Varios sectores víctimas de la violencia y la persecución, que han sido discriminados históricamente, como los indígenas, los afros, los campesinos, los mineros artesanales y los cocaleros, con razón han desarrollado estrategias de movilización para resistir y defenderse. Las instituciones oficiales por lo general han actuado con tolerancia y comprensión frente a estas modalidades de organización comunitaria. Al igual que con la justicia indígena, se han delegado responsabilidades, en muchos casos por generación espontánea, que le corresponderían exclusivamente al Estado.

Algunas de esas organizaciones de autodefensa comunitaria, al quedar inmersas en las realidades de la economía ilegal y a merced de sus grandes determinadores, han sido instrumentalizadas para neutralizar la presencia de la fuerza legítima del Estado. Eso fue lo que ocurrió en el Caquetá y está pasando donde hoy ocurren protestas y paros en zonas de economías ilegales. La política de la “seguridad humana” en su obsesión de resolverlo todo por la vía del diálogo, así sea acomodando los hechos delictivos para encuadrarlos en un contexto de protesta legítima, no contribuye a la seguridad en esas zonas, sino que incrementa el atractivo de manipular a los grupos sociales como mecanismos de acción política y de contención militar.

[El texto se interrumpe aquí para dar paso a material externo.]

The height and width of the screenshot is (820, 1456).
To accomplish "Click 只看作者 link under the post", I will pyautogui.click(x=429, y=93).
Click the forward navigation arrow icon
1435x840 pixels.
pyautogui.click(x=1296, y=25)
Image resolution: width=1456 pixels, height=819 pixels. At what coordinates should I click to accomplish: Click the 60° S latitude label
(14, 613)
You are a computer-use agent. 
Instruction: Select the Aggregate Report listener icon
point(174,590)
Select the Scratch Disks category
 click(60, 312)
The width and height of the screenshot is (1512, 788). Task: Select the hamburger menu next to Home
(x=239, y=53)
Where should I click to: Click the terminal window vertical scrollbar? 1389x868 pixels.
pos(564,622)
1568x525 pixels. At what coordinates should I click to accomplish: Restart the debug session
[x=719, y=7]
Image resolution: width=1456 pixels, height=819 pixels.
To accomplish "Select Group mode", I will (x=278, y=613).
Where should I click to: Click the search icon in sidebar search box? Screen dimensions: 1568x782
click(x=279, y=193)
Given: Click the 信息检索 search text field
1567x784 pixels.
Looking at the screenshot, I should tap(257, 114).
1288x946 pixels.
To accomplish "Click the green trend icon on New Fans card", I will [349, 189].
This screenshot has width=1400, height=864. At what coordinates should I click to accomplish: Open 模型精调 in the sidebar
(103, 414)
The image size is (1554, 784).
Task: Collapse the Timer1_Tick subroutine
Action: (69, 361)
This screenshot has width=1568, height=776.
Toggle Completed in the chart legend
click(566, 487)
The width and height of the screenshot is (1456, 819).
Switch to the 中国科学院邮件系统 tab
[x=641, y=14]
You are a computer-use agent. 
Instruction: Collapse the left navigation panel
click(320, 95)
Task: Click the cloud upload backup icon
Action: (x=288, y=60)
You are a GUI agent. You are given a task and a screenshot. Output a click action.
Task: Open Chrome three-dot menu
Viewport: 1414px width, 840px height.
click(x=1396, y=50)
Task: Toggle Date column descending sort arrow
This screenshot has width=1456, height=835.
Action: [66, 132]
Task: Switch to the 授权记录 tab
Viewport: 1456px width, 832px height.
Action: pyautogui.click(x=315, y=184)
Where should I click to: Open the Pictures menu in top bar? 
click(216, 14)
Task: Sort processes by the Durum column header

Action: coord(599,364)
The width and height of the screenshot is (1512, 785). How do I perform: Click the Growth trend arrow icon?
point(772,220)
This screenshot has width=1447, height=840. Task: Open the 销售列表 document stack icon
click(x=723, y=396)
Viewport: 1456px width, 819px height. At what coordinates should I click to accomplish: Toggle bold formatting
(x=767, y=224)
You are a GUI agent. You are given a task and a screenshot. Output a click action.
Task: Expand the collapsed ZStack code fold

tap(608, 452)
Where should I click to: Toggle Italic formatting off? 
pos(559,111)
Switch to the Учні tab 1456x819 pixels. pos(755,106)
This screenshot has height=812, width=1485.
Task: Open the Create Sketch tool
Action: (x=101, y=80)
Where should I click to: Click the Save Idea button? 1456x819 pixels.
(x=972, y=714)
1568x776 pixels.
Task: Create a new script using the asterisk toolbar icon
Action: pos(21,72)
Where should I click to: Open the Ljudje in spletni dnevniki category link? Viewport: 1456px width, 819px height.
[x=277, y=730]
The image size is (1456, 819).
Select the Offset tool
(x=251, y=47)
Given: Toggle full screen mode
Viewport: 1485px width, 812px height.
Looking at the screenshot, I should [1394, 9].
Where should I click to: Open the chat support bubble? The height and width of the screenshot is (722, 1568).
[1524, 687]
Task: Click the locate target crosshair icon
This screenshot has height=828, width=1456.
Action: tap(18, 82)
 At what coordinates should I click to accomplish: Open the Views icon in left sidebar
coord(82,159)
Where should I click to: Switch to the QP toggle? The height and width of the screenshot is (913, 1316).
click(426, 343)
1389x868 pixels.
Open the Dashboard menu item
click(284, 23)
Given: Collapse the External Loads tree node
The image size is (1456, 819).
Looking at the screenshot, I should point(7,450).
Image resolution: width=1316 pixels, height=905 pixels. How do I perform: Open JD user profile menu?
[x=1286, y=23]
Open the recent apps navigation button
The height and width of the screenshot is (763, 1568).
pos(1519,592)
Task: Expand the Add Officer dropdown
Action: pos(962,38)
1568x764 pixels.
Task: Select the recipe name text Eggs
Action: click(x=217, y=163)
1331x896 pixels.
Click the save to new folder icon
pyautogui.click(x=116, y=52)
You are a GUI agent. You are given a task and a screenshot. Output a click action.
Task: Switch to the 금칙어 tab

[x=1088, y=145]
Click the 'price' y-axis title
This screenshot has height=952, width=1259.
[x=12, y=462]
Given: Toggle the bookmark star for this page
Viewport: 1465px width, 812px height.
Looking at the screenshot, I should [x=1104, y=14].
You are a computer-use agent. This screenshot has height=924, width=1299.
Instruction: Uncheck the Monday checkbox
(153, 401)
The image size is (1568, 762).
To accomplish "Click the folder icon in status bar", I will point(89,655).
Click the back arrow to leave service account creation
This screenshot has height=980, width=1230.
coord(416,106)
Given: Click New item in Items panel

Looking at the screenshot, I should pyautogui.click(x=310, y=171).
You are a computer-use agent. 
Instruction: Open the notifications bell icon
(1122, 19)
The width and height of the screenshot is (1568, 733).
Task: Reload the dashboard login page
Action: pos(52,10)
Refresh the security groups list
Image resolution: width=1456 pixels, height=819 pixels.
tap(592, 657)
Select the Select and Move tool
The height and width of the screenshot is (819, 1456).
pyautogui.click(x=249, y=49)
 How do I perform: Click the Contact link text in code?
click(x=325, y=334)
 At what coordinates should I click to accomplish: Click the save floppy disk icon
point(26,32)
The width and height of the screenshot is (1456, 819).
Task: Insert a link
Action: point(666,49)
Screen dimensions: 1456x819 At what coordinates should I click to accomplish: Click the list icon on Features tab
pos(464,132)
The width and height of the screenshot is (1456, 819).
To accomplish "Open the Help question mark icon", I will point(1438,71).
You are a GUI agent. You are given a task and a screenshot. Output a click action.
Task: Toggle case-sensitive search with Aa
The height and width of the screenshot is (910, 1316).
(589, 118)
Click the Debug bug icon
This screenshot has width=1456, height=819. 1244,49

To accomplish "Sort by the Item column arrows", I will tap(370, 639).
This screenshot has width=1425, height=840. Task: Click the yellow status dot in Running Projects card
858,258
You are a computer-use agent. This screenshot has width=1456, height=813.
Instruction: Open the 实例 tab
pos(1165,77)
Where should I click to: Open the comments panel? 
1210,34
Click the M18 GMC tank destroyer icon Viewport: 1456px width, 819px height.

La ambivalencia y las señales cruzadas de la paz total debilitan el monopolio de la fuerza en cabeza de las instituciones armadas del Estado. El cese al fuego que lanzó el presidente Petro en Año Nuevo ha terminado siendo unilateral. Sobran las imágenes y las crónicas de la parálisis de la fuerza pública ante la confusión creada por las directrices contradictorias del presidente, el comisionado de paz y sus colaboradores. Y, para terminar, grupos criminales se están disfrazando de organizaciones armadas para brincar del sometimiento a la negociación política. En el proceso han ampliado sus rangos de acción, han entrado en conflicto por controlar territorios y comunidades, y han asesinado líderes.

Es una gran paradoja que Gustavo Petro quiera convertir todo en un monopolio público -la salud, las pensiones, las basuras, la electricidad, los servicios- menos aquello que sí debería estar exclusivamente en manos del Estado, el uso de la fuerza.